Una pelea de perros roja, rojita…


La vaina se pone buena por lo mal que se está poniendo. ¿El escenario? La Venezuela chavista —los que hablan de ‘madurismo’ andan meando fuera del tiesto—, esa masa amorfa, obtusa, violenta, fanatizada e irreflexiva que hoy parece estar viviendo una pelea de perros por el control del poder y los barriles repletos de dólares que unos cuantos disfrutan y despilfarran a manos llenas, mientras el resto de ‘millones y millonas’ se visten de rojo, muestran los dientes, destilan odio, meten miedo, aporrean a sus paisanos, los roban, los esquilman, los matan, haciéndoles el juego a los Cabello, a los Flores, a los herederos... a ese pequeño círculo de sanguijuelas a las que les importa un carajo que el país se esté desmoronando a pedazos.

El asesinato de un joven diputado chavista y su asistente, a quienes apuñalearon con saña, parece enmarcarse en esa guerra intestina que se vive en las huestes oficialistas, así varios figurones del establecimiento —incluyendo al propio Nicolás Maduro— hayan salido a chillar que allí estaban metidas las manos del expresidente colombiano Álvaro Uribe, como si éste tuviera tiempo para andar matando moscas, con todo el que le debe dedicar a twitter para dispararle plomo verbal a su sucesor ‘Juampa’ y a las conversaciones entre el gobierno y las farc en La Habana, así como a su nuevo dolor de cabeza representado por la bancada de su partido en el Congreso, que no da pie con bolas, llegando al punto de aprobar propuestas —como la de eliminar la reelección— que no son del agrado del caudillo.

Curiosa y sospechosamente, los dos cadáveres fueron enterrados casi tibios, sin que se llevaran a cabo los procedimientos que normalmente se ejecutan en búsqueda de pistas que sirvan para esclarecer cualquier crimen.
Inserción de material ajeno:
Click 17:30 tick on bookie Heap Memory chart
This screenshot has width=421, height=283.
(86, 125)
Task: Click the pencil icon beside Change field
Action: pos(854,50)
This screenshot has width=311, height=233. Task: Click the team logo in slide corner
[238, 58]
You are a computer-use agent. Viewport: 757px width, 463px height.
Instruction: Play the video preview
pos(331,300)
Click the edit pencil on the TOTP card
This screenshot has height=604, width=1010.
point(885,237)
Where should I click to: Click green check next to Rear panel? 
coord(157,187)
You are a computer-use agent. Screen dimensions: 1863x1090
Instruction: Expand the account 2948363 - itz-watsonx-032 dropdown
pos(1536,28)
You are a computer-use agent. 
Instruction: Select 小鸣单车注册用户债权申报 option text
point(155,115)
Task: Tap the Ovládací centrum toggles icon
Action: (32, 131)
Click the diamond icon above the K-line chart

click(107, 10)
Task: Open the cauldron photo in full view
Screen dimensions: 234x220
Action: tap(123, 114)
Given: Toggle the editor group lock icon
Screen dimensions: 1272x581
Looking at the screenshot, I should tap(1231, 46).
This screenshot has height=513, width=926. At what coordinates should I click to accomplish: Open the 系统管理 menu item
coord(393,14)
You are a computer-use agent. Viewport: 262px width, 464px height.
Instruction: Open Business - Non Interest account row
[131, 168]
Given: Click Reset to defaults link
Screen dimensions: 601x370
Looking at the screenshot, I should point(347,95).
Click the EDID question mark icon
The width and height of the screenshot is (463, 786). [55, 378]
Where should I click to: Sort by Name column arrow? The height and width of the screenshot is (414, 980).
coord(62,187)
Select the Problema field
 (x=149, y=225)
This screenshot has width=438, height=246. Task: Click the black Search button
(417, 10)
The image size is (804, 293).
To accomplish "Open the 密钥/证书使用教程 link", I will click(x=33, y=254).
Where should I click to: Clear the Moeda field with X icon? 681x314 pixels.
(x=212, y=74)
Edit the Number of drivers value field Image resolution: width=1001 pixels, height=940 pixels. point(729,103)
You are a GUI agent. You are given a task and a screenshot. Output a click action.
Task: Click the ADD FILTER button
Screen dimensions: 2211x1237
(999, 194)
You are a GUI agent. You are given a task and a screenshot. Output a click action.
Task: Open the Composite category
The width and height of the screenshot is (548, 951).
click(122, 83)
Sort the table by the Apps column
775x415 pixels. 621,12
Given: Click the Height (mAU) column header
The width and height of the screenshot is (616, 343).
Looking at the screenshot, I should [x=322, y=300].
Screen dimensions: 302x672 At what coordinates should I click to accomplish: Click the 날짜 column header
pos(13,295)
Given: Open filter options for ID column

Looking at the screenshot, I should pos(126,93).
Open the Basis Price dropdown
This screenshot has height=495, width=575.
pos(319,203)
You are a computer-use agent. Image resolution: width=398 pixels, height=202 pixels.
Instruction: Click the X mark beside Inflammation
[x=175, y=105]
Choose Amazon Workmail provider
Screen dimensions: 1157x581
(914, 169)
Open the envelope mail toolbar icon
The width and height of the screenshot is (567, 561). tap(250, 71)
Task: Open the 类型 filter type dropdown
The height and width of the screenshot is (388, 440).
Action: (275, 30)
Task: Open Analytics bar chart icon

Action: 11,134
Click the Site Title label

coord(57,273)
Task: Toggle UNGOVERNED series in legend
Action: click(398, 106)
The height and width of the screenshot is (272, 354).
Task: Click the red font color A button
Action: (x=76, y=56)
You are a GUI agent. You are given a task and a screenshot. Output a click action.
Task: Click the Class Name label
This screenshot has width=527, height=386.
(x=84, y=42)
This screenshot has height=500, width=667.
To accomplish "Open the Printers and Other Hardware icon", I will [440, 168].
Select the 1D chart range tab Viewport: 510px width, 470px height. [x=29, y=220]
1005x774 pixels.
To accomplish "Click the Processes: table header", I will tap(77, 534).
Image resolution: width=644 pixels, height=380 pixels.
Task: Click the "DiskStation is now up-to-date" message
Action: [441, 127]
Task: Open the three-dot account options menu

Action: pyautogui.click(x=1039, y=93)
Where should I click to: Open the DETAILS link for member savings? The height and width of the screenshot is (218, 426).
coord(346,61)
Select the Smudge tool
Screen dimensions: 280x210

Hicieron como las iguanas —cayendo y corriendo—, aunque un par de horas después un lambón Ernesto Samper —expresidente colombiano y actual secretario de Unasur— salió declarando que allí parecían estar metidas las manos de ‘paracos’ colombianos, dejando la mesa servida para que Maduro y su combo embistieran a Uribe.

Pero la guerra chavista no para allí. El martes, un organismo de seguridad —¿represión?— del estado, atacó a una de las bandas violentas afines al régimen y mató a varios de sus integrantes, dejando la sensación que la matazón va a continuar —¡qué miedo!— y que es conveniente confesarse. Por si acaso.